**EXTRATO DE DADOS:**
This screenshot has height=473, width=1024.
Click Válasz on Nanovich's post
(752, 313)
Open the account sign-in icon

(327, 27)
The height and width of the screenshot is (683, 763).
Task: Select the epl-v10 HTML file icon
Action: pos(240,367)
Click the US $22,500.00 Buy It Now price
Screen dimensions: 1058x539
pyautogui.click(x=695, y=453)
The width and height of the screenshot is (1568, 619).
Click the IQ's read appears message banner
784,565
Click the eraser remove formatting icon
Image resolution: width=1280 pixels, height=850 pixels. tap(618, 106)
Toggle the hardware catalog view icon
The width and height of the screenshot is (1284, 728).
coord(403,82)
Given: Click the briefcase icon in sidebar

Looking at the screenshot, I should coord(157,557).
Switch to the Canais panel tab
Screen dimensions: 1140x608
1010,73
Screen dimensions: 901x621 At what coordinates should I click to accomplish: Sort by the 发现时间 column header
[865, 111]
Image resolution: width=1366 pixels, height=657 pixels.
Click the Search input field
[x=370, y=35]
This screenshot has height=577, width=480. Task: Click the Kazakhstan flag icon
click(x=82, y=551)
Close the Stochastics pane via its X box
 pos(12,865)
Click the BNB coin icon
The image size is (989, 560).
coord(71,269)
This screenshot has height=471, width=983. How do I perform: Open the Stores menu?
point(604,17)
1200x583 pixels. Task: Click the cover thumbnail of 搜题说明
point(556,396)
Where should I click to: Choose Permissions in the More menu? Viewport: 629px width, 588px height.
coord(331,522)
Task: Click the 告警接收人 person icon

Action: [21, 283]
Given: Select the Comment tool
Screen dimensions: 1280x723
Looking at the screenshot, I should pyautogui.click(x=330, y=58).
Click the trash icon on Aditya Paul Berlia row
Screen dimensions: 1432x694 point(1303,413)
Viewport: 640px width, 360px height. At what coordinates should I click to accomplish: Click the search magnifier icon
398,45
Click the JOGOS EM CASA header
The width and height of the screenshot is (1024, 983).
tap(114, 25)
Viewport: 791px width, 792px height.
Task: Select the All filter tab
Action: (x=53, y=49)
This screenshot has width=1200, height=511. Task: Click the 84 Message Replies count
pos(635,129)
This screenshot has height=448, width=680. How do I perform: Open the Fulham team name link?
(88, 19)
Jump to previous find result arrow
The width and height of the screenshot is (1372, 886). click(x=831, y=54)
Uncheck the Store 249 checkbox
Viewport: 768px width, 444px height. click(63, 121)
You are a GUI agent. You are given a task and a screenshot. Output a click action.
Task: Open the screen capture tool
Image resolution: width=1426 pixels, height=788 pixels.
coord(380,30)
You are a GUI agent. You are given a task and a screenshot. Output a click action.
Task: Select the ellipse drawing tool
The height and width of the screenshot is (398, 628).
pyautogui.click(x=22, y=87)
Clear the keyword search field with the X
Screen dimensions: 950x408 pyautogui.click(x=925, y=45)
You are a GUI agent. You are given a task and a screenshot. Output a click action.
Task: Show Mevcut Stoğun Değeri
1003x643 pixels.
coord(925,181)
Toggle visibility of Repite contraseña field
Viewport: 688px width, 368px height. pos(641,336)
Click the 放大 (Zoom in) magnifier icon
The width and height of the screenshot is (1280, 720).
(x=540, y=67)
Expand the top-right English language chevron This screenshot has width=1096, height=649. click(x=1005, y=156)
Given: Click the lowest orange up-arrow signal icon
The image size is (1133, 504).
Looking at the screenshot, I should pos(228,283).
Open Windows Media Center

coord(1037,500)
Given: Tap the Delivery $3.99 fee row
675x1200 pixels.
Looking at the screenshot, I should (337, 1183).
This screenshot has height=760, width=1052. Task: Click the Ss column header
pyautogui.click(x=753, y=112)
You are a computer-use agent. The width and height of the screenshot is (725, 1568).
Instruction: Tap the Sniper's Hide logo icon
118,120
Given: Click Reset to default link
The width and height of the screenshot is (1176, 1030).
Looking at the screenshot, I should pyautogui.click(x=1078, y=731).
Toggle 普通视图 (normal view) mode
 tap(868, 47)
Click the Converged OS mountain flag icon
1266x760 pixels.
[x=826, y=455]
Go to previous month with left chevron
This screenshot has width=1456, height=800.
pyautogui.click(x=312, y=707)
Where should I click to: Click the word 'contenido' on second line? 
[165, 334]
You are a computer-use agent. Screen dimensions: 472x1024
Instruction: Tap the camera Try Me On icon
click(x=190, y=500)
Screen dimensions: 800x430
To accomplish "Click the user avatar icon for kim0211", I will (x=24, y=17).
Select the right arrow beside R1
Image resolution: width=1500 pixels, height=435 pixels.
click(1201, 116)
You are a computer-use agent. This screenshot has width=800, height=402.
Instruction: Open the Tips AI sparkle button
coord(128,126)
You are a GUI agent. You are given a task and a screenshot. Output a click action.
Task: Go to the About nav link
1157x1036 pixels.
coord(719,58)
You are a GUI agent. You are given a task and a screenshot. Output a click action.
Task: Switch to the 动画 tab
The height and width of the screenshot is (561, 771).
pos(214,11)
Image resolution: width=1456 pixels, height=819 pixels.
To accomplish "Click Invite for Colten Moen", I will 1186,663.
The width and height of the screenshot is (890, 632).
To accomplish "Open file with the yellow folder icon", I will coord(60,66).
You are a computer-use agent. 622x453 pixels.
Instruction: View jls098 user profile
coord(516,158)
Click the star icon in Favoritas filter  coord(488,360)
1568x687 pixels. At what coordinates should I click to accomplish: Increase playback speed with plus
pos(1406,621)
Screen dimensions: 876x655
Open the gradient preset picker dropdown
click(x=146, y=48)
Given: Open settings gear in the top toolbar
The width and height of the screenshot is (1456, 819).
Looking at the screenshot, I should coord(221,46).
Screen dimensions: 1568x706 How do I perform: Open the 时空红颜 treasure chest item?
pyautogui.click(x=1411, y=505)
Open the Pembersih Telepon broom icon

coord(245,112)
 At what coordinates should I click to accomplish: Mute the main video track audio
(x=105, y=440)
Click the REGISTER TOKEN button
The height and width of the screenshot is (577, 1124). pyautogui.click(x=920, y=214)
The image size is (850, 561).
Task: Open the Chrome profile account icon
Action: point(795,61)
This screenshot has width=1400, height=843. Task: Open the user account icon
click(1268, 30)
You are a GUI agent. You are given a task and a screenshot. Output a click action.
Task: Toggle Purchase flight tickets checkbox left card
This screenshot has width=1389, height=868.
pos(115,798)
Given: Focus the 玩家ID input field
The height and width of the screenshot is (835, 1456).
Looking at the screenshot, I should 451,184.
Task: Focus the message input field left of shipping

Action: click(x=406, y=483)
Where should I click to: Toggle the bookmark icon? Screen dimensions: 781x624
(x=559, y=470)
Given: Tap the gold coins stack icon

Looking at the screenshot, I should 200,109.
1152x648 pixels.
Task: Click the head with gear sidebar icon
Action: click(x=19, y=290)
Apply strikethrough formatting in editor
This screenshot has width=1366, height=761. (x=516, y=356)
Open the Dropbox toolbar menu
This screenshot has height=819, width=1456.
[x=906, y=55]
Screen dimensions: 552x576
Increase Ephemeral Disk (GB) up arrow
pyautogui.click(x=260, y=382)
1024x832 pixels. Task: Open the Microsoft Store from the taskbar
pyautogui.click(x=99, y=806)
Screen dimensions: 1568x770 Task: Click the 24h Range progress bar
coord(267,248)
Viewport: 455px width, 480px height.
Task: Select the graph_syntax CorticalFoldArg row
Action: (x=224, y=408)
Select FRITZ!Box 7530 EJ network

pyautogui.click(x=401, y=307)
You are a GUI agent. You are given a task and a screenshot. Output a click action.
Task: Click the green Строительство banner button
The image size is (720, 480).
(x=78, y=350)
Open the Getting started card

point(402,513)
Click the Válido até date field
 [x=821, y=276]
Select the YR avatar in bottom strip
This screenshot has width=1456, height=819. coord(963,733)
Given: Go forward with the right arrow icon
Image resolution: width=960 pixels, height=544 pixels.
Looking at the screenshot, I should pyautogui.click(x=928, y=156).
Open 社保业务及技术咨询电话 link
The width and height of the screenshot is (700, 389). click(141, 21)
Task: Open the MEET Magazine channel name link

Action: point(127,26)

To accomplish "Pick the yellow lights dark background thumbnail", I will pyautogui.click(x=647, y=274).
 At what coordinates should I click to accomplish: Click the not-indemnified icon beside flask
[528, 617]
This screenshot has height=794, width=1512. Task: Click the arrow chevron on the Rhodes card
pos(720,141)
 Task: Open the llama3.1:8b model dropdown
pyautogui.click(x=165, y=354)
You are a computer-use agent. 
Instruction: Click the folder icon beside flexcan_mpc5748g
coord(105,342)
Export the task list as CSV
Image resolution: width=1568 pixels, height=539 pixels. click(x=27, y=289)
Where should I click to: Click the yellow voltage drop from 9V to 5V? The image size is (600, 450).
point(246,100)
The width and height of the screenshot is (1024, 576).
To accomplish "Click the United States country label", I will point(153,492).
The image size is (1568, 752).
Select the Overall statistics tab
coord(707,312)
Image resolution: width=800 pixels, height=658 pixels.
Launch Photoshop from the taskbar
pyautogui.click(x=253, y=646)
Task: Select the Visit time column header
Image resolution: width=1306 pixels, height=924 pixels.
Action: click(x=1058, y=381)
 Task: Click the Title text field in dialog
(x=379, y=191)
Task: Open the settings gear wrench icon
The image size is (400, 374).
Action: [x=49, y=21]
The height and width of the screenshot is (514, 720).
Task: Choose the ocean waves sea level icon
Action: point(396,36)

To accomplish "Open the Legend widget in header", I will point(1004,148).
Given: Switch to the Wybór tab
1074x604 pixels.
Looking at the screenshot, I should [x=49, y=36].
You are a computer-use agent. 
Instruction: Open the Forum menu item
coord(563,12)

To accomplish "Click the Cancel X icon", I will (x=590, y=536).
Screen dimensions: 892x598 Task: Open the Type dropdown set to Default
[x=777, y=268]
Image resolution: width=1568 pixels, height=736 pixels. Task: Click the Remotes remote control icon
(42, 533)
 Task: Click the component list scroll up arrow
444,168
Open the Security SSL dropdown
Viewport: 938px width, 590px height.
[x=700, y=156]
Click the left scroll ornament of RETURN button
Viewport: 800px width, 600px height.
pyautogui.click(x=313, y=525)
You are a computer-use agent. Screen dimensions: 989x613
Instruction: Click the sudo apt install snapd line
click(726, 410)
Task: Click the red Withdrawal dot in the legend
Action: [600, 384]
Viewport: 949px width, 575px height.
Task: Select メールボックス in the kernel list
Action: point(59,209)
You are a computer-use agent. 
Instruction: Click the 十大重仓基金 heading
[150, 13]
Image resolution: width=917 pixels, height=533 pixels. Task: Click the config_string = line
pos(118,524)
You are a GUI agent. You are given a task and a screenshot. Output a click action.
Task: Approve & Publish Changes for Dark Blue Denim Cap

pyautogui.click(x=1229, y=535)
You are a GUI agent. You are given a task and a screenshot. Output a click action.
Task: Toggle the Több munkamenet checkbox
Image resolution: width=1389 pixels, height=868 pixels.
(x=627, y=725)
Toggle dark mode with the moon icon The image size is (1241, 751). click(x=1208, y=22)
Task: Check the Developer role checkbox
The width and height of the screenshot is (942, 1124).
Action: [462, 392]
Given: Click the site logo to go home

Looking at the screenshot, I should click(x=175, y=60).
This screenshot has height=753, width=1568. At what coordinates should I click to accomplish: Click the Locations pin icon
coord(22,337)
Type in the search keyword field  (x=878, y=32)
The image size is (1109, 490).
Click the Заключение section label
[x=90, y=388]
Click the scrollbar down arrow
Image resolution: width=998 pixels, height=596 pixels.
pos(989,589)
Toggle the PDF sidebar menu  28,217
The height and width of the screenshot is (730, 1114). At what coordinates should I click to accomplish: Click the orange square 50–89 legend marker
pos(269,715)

**TAREFA A REALIZAR:** Transcreva sem alterações o trecho dos registros que começa na linha que contém "The image size is (1109, 490)." e segue até o fim dos registros, incluindo essa linha inicial e a última linha.

**RESULTADO FINAL:**
The image size is (1109, 490).
Click the Заключение section label
[x=90, y=388]
Click the scrollbar down arrow
Image resolution: width=998 pixels, height=596 pixels.
pos(989,589)
Toggle the PDF sidebar menu  28,217
The height and width of the screenshot is (730, 1114). At what coordinates should I click to accomplish: Click the orange square 50–89 legend marker
pos(269,715)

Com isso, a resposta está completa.